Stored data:

============

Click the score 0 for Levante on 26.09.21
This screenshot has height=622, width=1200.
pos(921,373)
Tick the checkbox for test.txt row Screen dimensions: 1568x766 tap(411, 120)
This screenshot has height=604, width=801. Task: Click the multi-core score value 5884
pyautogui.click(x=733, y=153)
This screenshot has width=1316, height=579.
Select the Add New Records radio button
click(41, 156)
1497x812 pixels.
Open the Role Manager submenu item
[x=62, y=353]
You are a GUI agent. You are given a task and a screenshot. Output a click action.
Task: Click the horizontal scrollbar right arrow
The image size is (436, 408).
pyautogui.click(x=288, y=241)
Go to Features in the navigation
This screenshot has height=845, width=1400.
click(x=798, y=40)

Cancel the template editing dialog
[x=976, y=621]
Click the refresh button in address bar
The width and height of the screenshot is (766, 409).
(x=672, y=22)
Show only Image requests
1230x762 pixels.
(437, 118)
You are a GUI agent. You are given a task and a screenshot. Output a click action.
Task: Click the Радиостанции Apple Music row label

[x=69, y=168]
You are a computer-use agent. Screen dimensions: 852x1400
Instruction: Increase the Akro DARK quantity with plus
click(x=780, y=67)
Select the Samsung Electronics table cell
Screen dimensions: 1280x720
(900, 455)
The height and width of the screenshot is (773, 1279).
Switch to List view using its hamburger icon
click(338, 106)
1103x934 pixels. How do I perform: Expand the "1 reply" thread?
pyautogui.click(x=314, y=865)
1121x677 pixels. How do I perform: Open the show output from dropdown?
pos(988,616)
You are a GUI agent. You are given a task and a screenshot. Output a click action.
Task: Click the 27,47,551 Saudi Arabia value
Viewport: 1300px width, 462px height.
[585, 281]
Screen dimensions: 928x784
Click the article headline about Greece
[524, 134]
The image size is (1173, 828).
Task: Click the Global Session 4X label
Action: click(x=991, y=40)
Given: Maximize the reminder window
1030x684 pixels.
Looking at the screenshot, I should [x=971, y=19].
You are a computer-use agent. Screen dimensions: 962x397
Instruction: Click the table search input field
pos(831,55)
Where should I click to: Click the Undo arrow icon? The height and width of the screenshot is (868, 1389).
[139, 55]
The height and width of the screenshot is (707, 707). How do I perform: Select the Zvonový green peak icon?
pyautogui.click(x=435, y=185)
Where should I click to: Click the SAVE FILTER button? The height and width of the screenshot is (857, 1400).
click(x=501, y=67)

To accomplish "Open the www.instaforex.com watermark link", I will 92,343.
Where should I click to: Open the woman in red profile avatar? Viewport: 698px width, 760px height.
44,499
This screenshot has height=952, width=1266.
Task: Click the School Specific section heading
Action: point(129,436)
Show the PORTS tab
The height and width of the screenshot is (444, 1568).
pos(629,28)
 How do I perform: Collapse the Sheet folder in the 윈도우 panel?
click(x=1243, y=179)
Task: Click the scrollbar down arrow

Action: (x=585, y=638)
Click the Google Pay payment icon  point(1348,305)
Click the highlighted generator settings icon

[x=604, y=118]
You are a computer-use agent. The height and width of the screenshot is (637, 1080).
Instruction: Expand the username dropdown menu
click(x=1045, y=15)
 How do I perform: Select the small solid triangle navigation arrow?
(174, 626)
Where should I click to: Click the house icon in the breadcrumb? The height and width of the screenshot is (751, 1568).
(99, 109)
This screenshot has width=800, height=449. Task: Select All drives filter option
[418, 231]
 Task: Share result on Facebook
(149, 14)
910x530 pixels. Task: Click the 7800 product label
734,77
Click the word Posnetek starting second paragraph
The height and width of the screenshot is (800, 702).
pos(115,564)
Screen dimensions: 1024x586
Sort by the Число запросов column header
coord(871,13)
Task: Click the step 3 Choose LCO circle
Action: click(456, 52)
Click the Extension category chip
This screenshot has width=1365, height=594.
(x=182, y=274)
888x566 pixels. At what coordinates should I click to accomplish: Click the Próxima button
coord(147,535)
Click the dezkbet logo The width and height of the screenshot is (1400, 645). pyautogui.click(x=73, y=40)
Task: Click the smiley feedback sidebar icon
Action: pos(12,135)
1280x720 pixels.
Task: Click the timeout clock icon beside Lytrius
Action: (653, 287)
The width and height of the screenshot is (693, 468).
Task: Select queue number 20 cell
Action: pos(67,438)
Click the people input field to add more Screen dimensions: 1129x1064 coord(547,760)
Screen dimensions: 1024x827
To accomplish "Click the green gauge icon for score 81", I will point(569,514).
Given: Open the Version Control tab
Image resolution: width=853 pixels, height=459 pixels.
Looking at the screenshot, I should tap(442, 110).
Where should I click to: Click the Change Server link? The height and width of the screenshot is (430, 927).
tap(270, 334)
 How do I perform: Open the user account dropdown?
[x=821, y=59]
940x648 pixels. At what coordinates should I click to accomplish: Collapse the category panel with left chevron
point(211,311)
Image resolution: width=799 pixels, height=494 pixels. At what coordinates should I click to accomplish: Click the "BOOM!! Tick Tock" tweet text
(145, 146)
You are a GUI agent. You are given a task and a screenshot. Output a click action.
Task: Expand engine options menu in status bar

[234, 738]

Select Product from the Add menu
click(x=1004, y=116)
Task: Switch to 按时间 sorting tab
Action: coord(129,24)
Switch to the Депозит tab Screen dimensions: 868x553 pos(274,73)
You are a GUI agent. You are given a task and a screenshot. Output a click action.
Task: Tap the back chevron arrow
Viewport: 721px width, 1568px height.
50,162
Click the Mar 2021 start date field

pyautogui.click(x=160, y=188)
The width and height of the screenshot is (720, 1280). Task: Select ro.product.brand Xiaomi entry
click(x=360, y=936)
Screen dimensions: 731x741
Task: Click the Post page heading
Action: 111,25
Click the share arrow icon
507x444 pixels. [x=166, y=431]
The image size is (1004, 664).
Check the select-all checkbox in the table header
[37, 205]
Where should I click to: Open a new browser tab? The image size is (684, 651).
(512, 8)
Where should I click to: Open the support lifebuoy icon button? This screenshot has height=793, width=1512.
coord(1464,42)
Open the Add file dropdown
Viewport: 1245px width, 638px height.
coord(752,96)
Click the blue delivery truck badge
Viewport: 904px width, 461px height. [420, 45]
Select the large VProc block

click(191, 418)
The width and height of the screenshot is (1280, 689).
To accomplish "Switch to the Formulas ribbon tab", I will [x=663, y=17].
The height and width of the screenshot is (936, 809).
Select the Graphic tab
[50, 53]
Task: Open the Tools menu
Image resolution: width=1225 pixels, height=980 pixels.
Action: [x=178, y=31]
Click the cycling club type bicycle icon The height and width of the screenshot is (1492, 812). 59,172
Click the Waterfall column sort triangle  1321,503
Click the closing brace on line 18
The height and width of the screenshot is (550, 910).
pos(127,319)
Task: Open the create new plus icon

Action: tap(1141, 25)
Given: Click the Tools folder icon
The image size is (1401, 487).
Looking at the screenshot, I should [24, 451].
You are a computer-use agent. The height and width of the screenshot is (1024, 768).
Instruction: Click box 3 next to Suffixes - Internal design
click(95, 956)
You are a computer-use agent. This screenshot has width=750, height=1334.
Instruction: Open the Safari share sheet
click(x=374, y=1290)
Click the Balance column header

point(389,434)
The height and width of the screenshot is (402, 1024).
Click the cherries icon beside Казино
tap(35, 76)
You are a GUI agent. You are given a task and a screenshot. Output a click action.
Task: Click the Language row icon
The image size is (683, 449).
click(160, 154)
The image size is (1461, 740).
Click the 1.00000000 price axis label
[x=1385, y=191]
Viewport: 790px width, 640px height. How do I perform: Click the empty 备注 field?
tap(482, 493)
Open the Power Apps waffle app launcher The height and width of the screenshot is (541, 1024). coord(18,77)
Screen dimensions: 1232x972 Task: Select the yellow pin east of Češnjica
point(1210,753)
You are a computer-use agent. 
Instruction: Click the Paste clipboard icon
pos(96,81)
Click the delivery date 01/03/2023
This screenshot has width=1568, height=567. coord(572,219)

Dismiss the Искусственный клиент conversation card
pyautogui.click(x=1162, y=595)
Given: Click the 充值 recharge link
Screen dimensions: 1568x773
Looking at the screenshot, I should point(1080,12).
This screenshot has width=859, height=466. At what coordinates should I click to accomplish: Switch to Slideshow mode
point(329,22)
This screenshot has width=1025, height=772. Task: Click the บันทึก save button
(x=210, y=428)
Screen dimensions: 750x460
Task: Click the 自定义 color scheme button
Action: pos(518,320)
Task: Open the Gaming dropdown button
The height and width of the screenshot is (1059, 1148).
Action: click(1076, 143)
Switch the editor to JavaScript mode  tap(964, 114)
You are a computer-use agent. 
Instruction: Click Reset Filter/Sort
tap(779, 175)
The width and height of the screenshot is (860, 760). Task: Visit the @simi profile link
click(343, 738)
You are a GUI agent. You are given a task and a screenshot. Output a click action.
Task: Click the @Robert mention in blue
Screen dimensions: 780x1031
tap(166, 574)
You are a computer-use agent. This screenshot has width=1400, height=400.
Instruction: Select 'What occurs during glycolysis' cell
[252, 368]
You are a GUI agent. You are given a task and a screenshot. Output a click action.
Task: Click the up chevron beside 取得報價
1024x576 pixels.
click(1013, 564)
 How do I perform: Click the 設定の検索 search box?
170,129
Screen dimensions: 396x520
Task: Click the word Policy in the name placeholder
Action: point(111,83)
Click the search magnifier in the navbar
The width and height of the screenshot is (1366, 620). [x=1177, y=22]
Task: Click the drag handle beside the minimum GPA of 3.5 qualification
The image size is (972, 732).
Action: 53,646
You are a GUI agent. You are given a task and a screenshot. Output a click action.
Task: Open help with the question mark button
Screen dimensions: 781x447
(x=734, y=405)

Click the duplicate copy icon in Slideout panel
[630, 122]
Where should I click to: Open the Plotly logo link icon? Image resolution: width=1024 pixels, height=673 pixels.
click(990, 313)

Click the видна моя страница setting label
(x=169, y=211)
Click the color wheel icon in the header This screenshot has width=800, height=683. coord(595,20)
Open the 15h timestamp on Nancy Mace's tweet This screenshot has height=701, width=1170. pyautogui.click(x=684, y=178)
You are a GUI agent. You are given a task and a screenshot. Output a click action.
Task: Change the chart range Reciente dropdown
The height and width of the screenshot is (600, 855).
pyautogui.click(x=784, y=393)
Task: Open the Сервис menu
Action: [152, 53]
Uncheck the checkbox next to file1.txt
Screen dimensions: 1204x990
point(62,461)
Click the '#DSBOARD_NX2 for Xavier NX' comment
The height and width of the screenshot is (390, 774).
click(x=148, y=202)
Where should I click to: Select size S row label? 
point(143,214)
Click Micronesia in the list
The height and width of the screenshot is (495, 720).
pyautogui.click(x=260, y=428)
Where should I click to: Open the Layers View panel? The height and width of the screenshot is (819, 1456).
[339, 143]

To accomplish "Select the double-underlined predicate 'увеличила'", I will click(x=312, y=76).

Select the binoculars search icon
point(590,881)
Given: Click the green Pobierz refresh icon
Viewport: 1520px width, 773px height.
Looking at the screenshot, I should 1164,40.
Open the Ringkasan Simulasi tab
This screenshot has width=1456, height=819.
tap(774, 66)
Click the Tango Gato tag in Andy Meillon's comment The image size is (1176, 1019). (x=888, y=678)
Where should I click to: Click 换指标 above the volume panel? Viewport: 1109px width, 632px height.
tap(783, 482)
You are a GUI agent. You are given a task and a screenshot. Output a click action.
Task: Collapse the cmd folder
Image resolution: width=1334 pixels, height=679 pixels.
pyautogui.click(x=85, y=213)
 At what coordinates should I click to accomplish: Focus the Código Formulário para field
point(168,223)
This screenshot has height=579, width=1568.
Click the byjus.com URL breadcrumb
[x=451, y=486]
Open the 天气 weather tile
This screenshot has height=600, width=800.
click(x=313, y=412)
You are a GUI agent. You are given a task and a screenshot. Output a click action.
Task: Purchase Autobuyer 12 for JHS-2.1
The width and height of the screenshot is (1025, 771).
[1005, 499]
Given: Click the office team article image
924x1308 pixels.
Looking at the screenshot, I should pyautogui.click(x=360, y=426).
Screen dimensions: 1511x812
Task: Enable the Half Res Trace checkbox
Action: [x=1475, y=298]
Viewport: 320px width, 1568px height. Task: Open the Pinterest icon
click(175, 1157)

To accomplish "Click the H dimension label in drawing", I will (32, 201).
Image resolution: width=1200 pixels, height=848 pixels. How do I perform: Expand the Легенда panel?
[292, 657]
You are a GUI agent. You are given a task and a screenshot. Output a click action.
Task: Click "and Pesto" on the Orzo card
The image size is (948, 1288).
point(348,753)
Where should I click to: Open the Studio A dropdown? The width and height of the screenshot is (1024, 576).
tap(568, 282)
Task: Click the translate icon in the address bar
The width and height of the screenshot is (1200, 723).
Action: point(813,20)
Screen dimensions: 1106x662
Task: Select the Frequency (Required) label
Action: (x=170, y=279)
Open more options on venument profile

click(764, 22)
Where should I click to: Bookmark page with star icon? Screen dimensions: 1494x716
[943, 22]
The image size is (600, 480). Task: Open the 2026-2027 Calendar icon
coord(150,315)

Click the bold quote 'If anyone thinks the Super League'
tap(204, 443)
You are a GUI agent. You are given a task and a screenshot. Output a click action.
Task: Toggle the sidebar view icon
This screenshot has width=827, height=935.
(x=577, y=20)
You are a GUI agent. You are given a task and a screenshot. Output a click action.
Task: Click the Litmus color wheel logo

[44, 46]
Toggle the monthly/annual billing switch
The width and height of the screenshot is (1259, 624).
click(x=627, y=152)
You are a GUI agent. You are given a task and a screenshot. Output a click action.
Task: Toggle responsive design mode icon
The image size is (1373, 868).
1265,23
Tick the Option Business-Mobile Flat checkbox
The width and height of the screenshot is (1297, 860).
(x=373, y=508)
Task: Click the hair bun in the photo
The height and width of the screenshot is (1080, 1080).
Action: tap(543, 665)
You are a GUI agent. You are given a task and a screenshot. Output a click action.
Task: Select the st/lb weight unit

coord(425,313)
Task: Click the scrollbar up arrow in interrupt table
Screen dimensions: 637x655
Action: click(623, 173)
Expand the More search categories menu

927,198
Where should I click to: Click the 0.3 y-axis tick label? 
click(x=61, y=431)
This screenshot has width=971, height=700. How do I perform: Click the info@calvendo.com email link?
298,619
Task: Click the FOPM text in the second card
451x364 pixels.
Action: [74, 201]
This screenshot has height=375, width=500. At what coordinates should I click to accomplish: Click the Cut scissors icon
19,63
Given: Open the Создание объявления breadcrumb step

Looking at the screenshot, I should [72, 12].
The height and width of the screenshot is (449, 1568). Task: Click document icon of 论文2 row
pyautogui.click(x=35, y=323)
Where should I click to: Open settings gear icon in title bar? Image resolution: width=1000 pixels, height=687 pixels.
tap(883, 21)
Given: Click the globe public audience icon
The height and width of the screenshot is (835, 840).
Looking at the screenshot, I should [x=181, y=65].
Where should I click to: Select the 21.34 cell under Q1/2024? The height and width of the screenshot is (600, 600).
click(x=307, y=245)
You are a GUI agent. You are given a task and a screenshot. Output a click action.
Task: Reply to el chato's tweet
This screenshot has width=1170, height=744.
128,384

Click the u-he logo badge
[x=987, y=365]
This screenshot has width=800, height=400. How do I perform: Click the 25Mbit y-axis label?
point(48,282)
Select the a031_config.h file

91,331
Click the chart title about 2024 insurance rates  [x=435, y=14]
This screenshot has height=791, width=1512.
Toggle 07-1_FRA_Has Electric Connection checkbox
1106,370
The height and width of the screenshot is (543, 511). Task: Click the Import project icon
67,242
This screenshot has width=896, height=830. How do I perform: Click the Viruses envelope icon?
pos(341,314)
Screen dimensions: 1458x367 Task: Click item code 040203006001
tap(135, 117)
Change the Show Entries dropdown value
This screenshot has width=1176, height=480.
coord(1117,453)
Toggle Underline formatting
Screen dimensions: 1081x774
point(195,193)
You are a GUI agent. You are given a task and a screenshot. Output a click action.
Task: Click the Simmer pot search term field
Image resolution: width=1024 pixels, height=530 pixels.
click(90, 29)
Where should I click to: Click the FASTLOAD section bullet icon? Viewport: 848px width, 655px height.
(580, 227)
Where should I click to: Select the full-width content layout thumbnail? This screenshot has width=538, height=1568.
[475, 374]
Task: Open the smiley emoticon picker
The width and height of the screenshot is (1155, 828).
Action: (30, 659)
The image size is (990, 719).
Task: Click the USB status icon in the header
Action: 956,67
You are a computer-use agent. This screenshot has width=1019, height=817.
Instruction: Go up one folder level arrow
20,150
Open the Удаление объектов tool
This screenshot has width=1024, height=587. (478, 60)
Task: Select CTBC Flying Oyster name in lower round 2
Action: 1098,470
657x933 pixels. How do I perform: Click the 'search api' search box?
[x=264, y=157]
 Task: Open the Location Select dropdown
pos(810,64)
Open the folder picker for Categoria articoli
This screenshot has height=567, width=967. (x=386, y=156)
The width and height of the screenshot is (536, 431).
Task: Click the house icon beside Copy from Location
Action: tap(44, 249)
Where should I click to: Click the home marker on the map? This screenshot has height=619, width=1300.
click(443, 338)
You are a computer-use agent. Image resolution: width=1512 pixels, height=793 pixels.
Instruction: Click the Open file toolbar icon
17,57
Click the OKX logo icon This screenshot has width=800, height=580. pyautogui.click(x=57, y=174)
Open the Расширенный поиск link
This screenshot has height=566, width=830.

============

▶ What the exercise asks: State the number of lines in the records that contain the string "chart", and nothing more.

▶ Answer below: 2